» PROBLEM DETAILS
From the entries below, gather every line containing the string "each".

» PROVIDED RECORDS
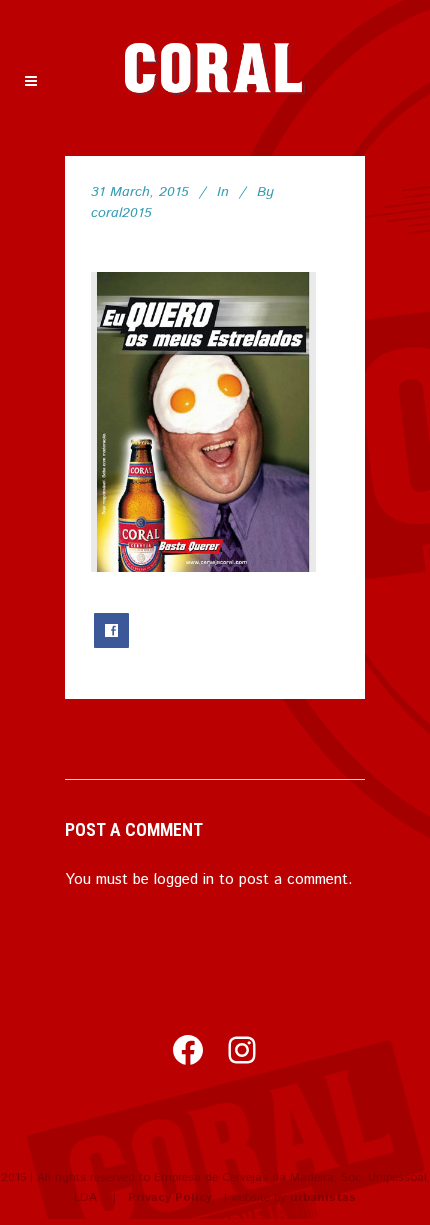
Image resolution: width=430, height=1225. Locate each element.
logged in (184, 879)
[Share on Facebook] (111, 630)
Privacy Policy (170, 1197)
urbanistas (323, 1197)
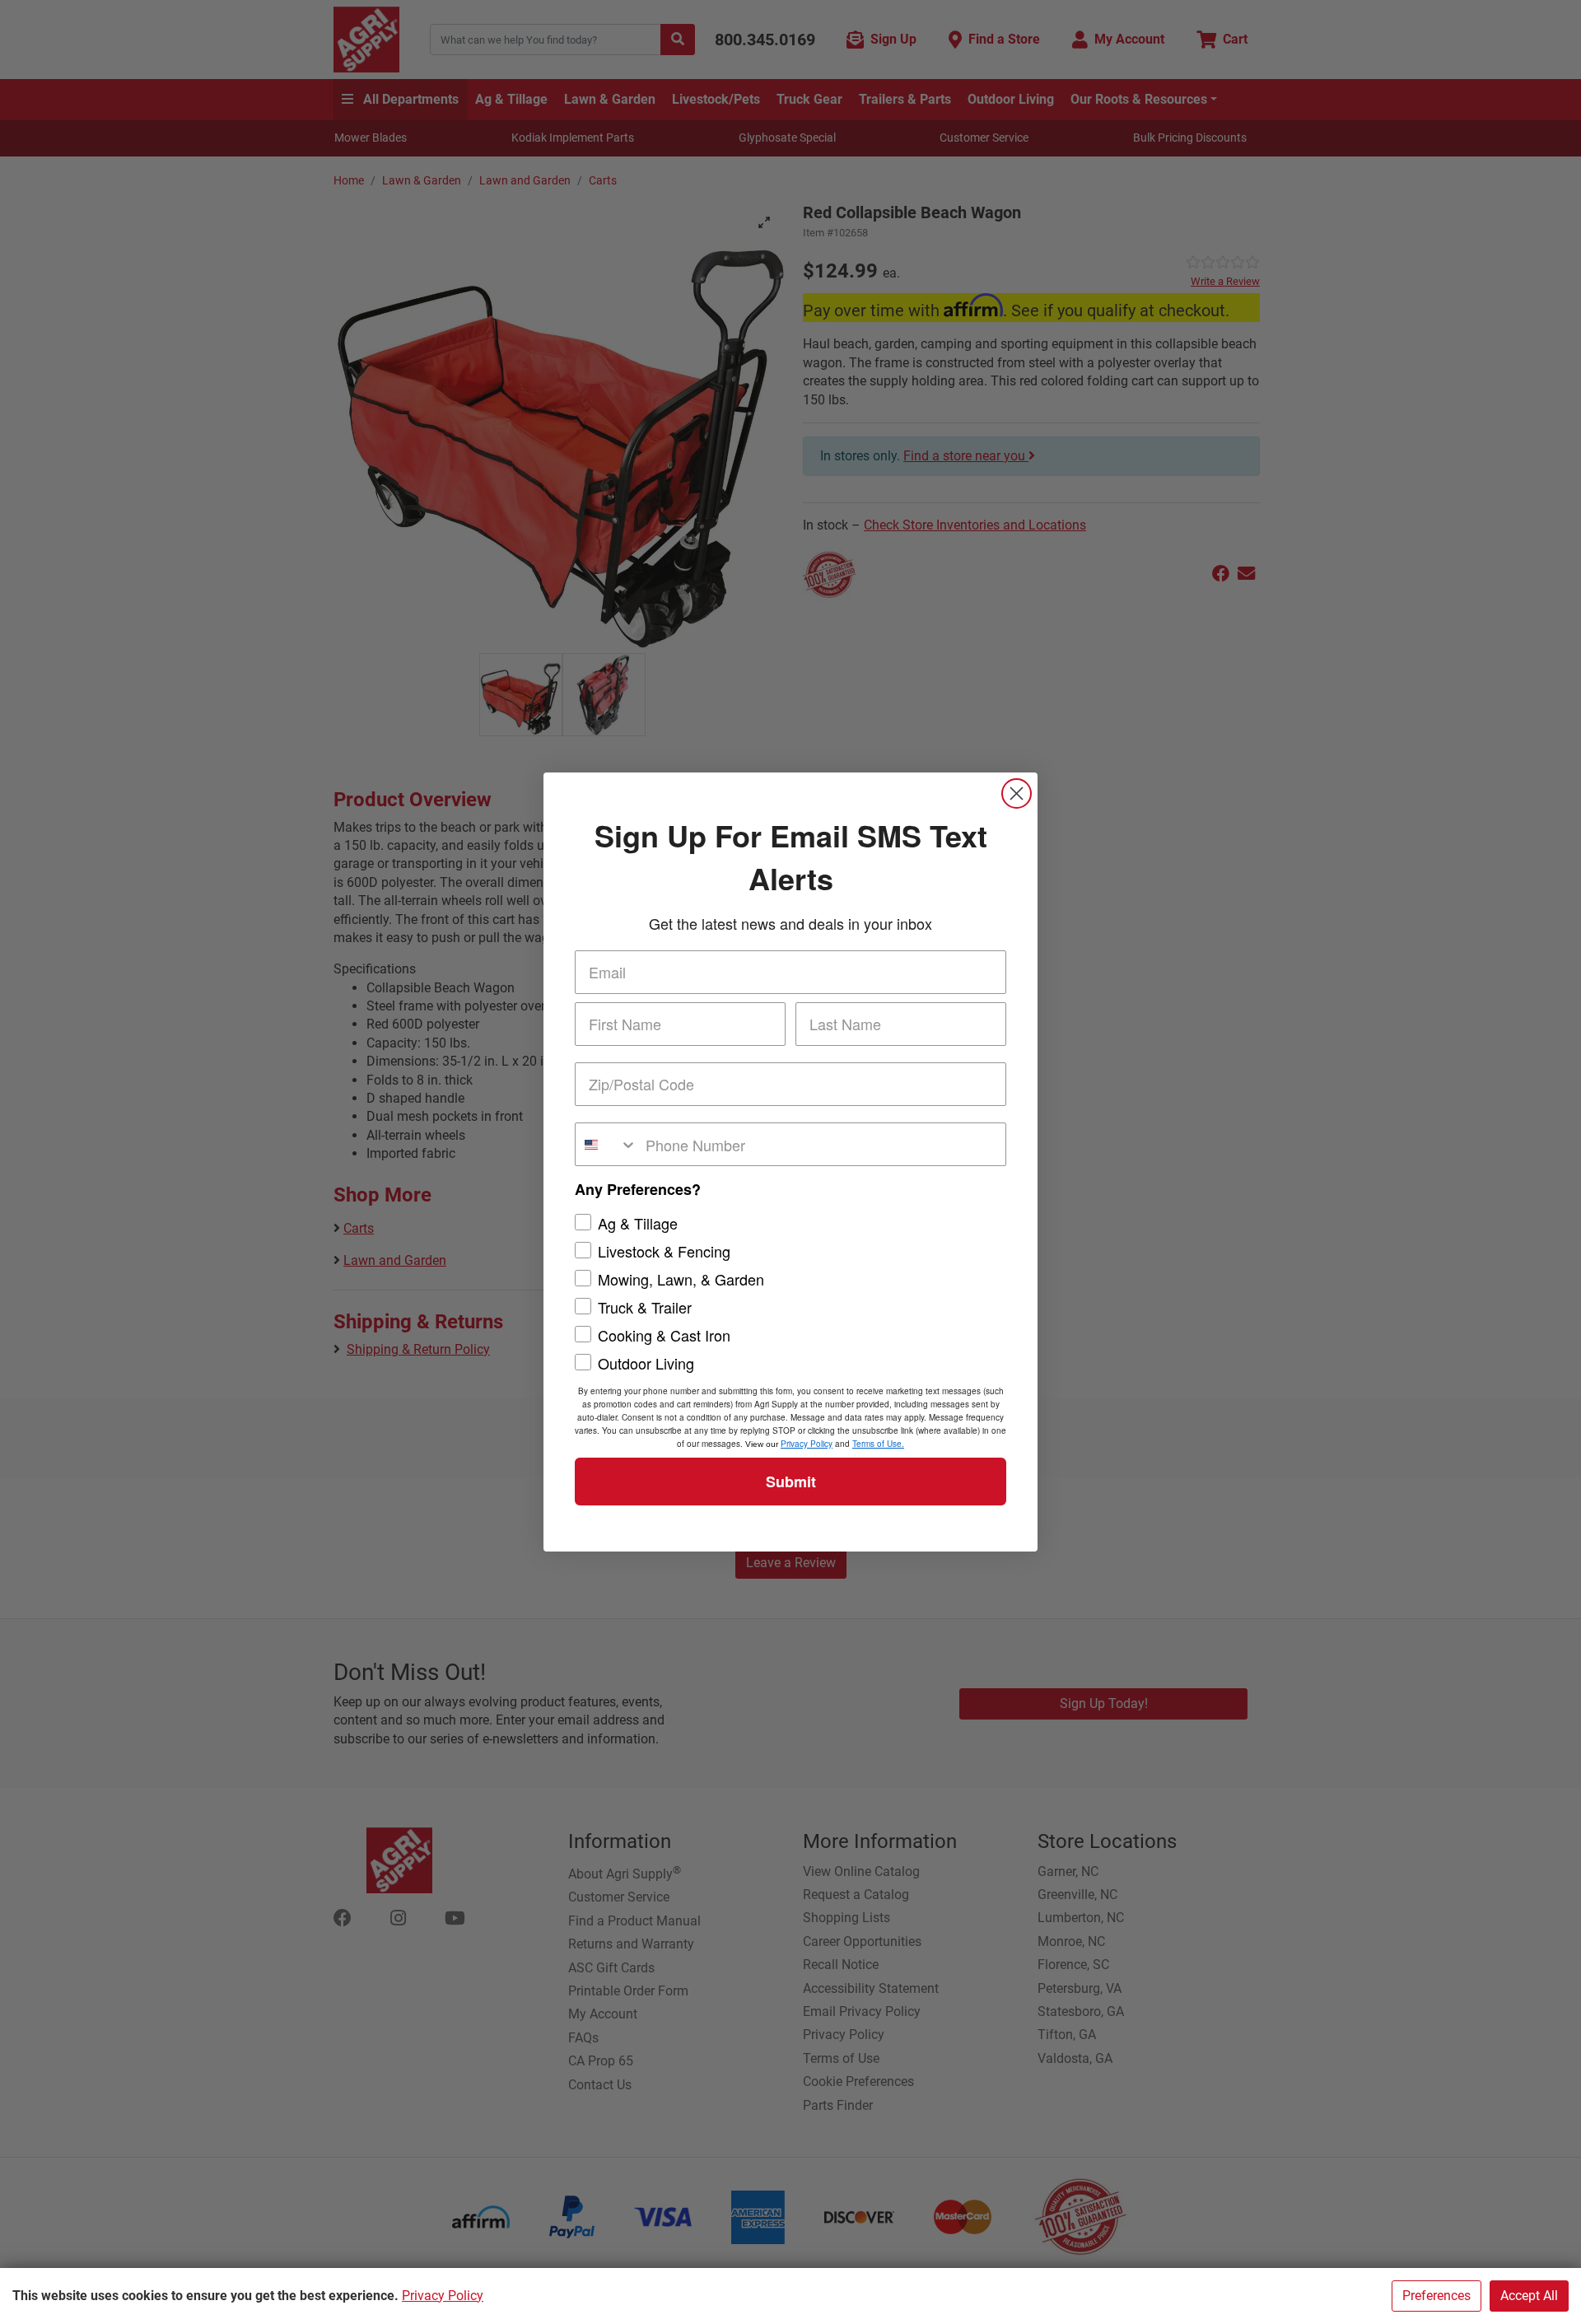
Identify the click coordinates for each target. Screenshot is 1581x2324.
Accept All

---

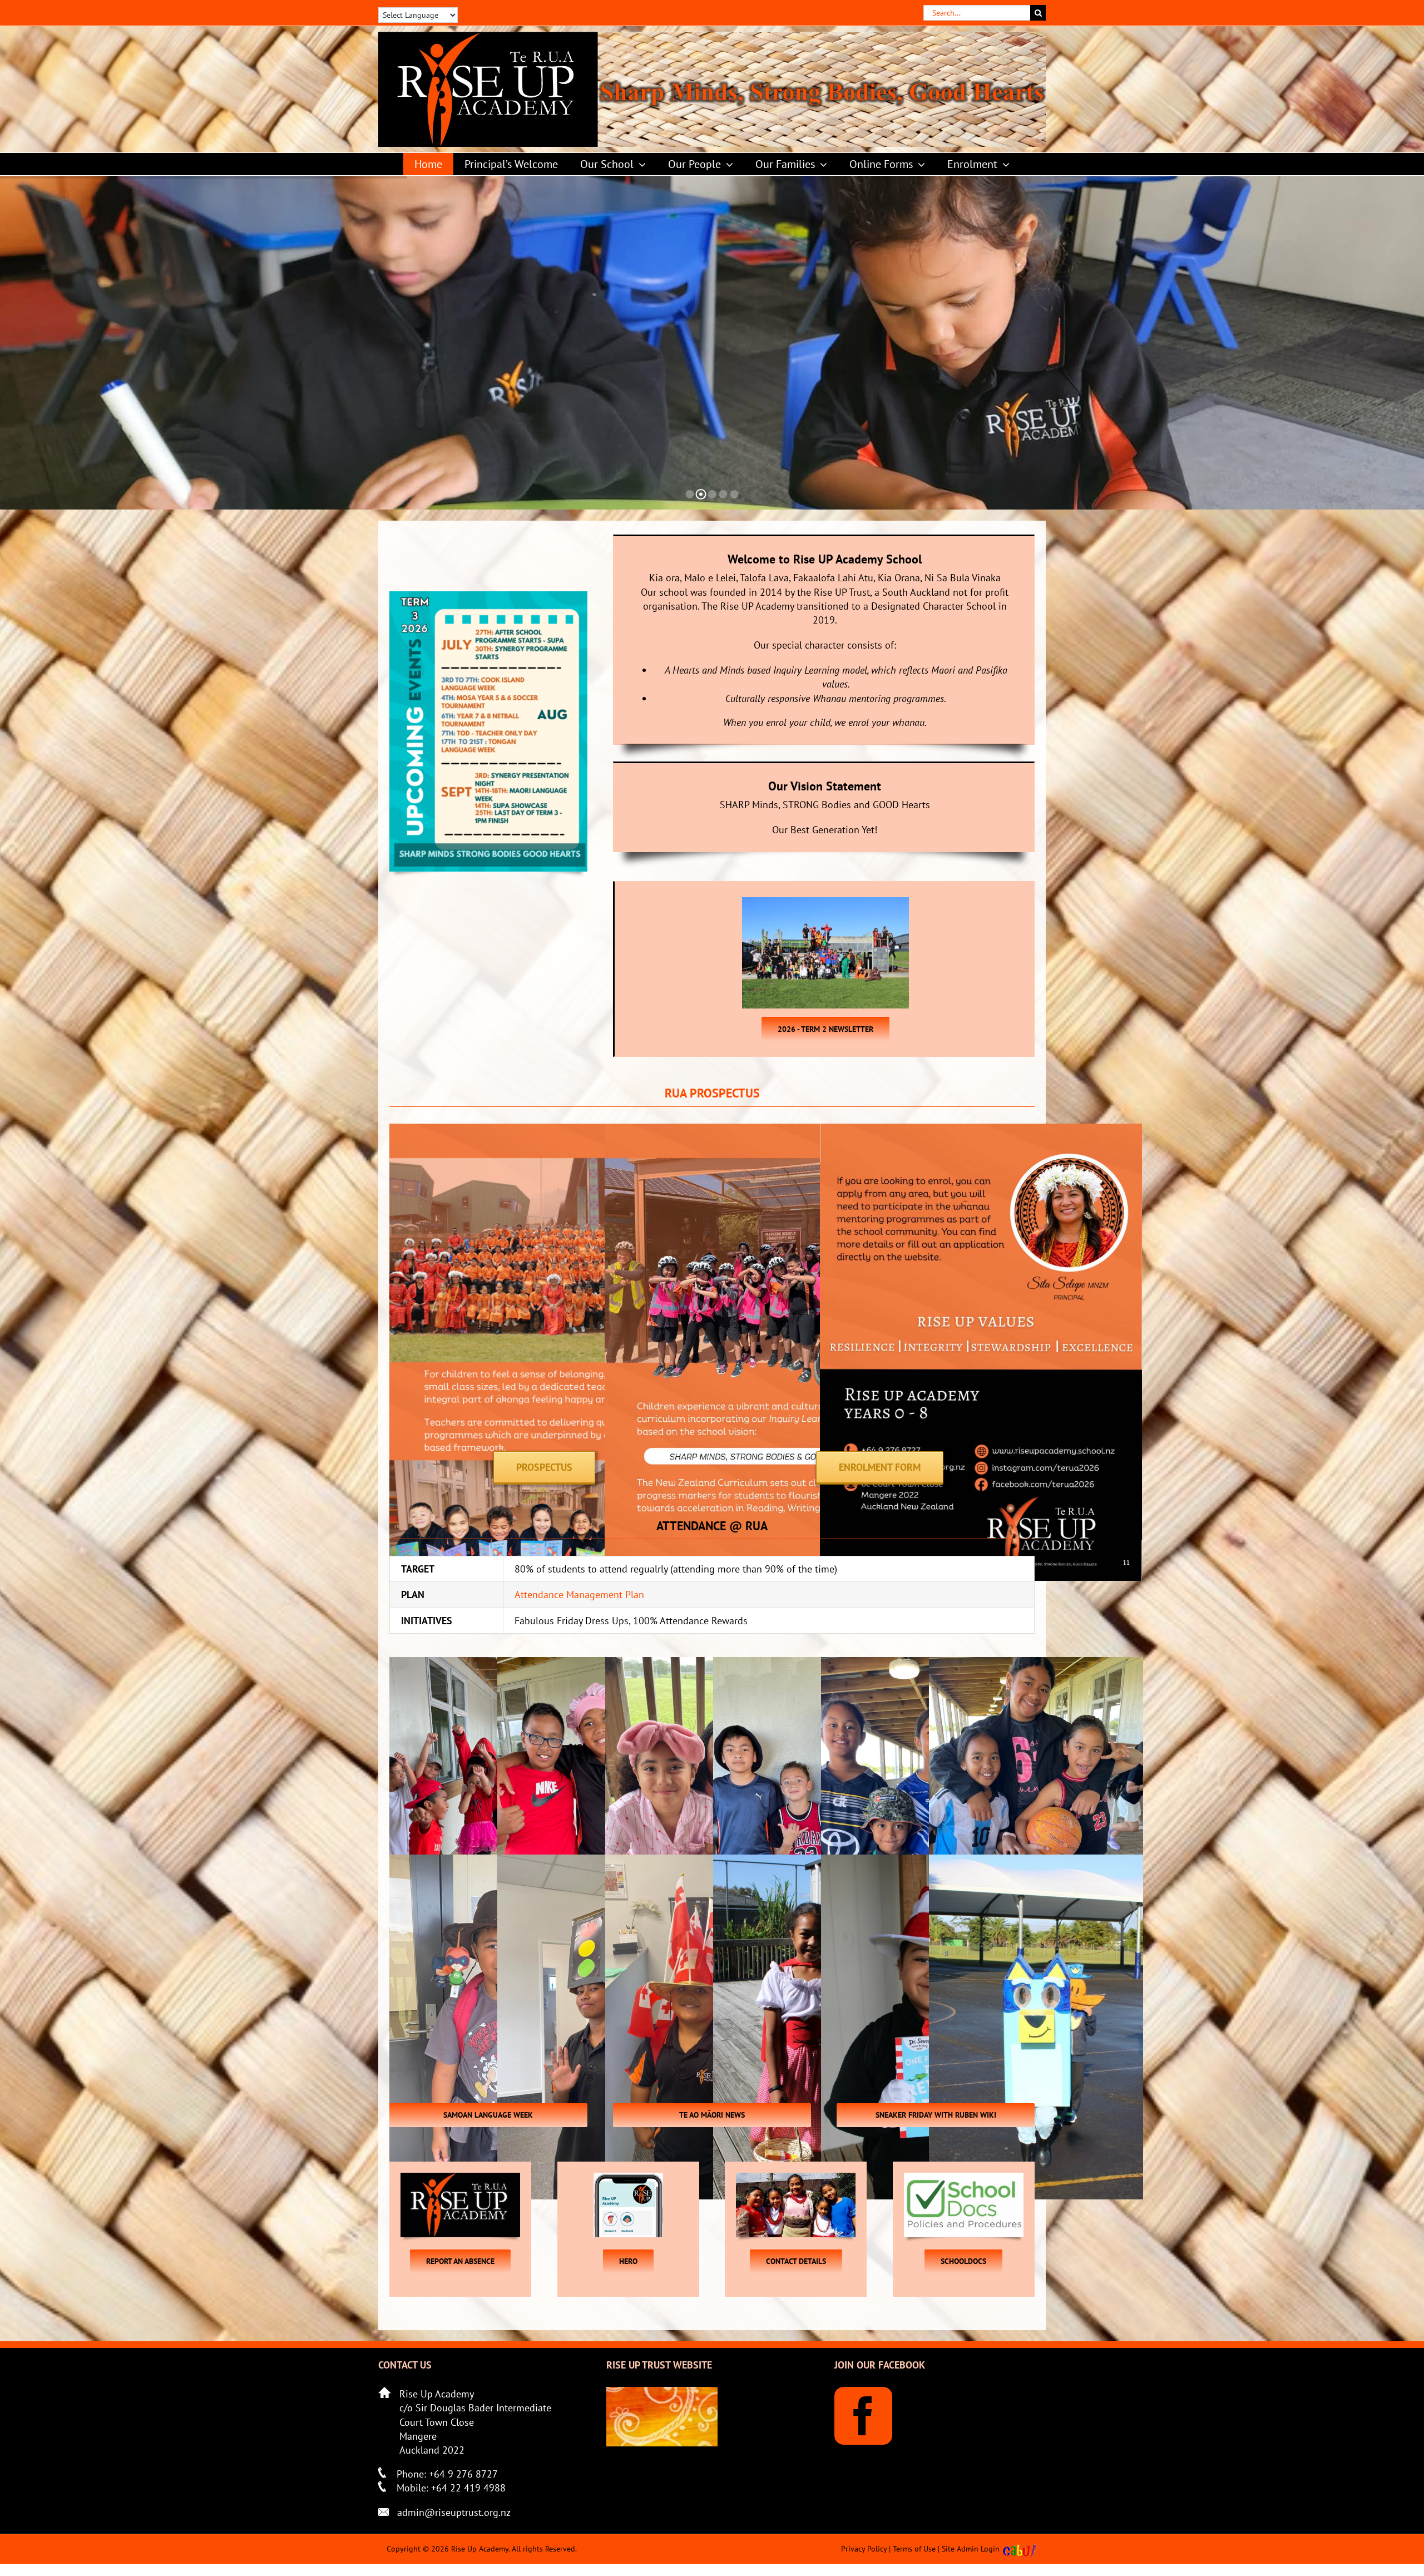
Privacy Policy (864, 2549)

» OUTPUT
Image resolution: width=430, height=1225. Locate each element.
Identify the click coordinates for each target. Screenshot is 1581x2324.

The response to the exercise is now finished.